Goal of the exercise:
In the records below, find the line with "[Mobilespion.de] (21, 2504)" and the line with "Was ist der". Print both exactly, along with every line between them, and no other line.

Exercise input:
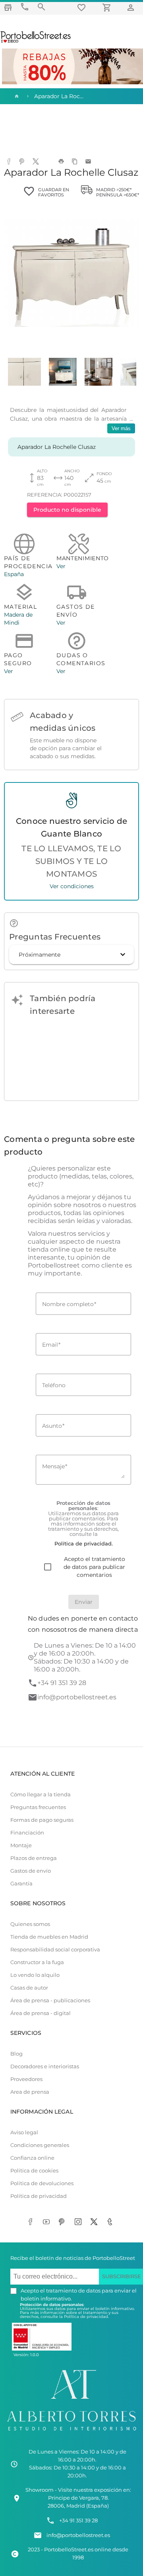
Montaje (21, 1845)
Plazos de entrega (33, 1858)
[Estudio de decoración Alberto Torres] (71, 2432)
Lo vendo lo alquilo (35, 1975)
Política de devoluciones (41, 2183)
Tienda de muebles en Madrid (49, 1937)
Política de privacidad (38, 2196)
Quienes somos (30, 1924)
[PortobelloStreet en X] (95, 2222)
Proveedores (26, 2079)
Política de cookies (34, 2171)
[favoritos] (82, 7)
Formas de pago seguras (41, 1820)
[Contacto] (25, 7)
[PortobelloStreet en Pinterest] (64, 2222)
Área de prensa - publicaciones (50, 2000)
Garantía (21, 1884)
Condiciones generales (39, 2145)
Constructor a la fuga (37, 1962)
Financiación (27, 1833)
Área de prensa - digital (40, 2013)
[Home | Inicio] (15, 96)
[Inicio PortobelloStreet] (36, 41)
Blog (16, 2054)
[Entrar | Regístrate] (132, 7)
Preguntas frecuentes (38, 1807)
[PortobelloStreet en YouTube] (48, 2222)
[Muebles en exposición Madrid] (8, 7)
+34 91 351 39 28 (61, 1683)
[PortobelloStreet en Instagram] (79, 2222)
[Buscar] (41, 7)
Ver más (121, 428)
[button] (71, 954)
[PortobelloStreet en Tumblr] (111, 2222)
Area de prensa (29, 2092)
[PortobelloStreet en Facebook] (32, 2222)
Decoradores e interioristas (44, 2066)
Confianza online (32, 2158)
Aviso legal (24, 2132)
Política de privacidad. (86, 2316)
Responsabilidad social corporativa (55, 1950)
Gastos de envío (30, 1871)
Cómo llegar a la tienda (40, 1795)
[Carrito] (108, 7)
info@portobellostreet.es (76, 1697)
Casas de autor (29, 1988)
---
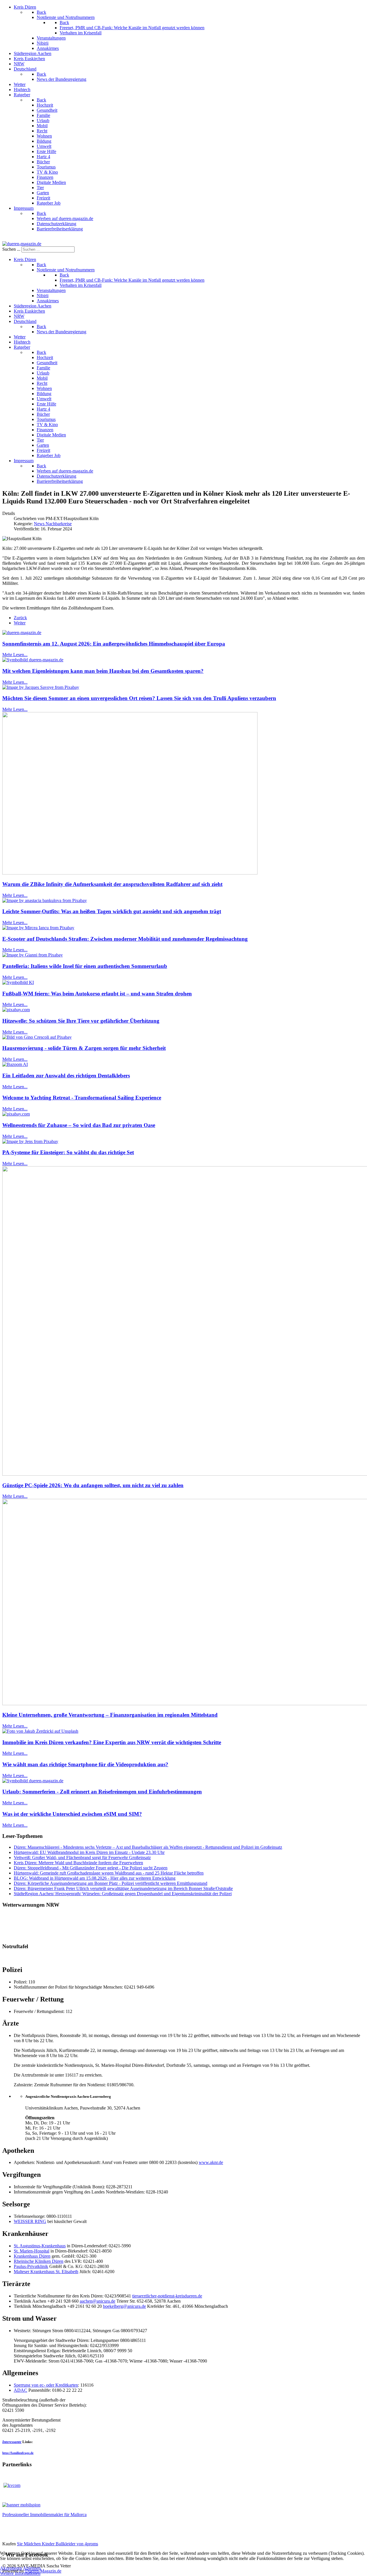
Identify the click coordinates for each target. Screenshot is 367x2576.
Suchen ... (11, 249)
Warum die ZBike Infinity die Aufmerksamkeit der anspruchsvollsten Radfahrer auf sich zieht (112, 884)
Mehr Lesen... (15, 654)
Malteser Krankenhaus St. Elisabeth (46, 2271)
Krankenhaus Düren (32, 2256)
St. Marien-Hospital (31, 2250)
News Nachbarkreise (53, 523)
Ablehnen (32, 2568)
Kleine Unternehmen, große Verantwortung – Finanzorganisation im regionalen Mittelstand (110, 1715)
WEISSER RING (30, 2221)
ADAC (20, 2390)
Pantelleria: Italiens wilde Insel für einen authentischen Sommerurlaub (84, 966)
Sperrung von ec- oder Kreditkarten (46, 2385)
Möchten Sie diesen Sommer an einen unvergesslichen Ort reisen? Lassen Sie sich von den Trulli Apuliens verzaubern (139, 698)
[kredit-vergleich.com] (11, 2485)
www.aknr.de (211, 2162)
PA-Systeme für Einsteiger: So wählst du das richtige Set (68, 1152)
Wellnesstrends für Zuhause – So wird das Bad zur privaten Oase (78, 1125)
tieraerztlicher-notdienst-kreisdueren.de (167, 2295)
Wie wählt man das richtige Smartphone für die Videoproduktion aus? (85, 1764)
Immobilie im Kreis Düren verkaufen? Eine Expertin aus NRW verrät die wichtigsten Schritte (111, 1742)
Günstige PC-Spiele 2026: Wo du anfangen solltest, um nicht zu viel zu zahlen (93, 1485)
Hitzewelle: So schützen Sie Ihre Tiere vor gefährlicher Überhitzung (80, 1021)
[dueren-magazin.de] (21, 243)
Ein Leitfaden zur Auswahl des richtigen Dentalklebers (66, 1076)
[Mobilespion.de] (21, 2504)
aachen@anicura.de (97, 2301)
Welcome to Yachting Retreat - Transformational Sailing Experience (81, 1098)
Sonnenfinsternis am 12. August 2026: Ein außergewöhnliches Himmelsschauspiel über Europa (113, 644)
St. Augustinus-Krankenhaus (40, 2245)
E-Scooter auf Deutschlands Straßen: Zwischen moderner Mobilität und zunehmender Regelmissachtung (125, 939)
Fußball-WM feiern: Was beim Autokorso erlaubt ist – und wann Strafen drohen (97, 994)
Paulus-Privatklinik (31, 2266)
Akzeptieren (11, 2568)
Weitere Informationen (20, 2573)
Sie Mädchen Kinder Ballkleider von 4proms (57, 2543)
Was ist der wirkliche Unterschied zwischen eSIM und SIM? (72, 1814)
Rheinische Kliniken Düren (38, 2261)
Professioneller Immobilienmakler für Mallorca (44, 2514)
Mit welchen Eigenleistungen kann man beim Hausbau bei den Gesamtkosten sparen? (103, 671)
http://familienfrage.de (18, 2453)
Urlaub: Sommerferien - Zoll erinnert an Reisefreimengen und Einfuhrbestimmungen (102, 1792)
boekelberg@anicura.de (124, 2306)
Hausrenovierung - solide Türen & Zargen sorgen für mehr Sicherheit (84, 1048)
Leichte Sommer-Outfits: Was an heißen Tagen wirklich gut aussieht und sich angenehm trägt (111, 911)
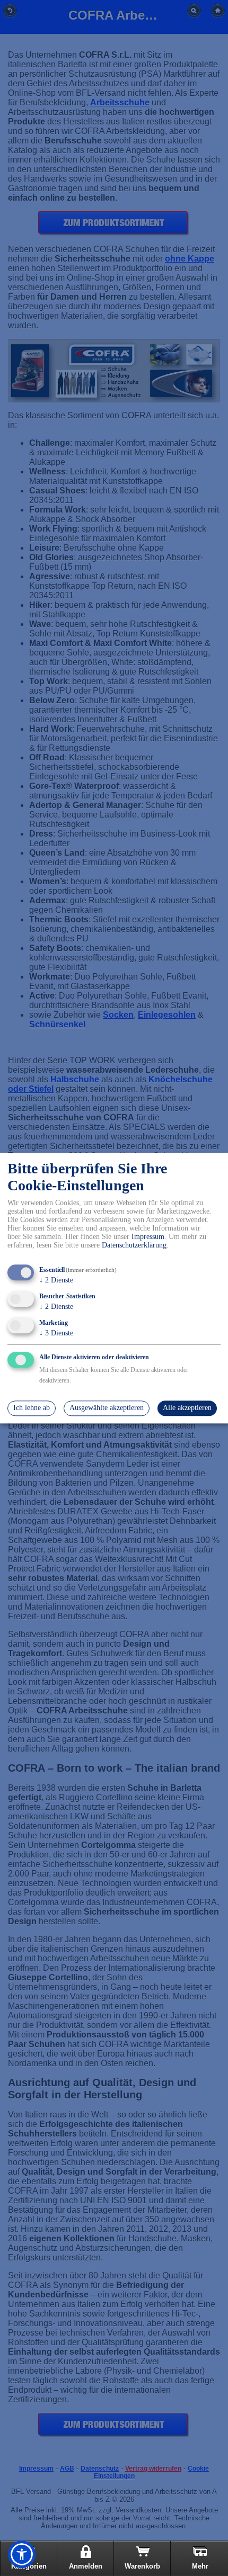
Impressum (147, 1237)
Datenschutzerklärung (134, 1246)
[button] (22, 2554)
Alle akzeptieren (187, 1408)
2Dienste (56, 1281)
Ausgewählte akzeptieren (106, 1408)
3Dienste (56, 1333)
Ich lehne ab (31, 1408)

Task response:
[Mobilespion.de] (21, 2504)
aachen@anicura.de (97, 2301)
Welcome to Yachting Retreat - Transformational Sailing Experience (81, 1098)
Sonnenfinsternis am 12. August 2026: Ein außergewöhnliches Himmelsschauspiel über Europa (113, 644)
St. Augustinus-Krankenhaus (40, 2245)
E-Scooter auf Deutschlands Straßen: Zwischen moderner Mobilität und zunehmender Regelmissachtung (125, 939)
Fußball-WM feiern: Was beim Autokorso erlaubt ist – und wann Strafen drohen (97, 994)
Paulus-Privatklinik (31, 2266)
Akzeptieren (11, 2568)
Weitere Informationen (20, 2573)
Sie Mädchen Kinder Ballkleider von 4proms (57, 2543)
Was ist der wirkliche Unterschied zwischen eSIM und SIM? (72, 1814)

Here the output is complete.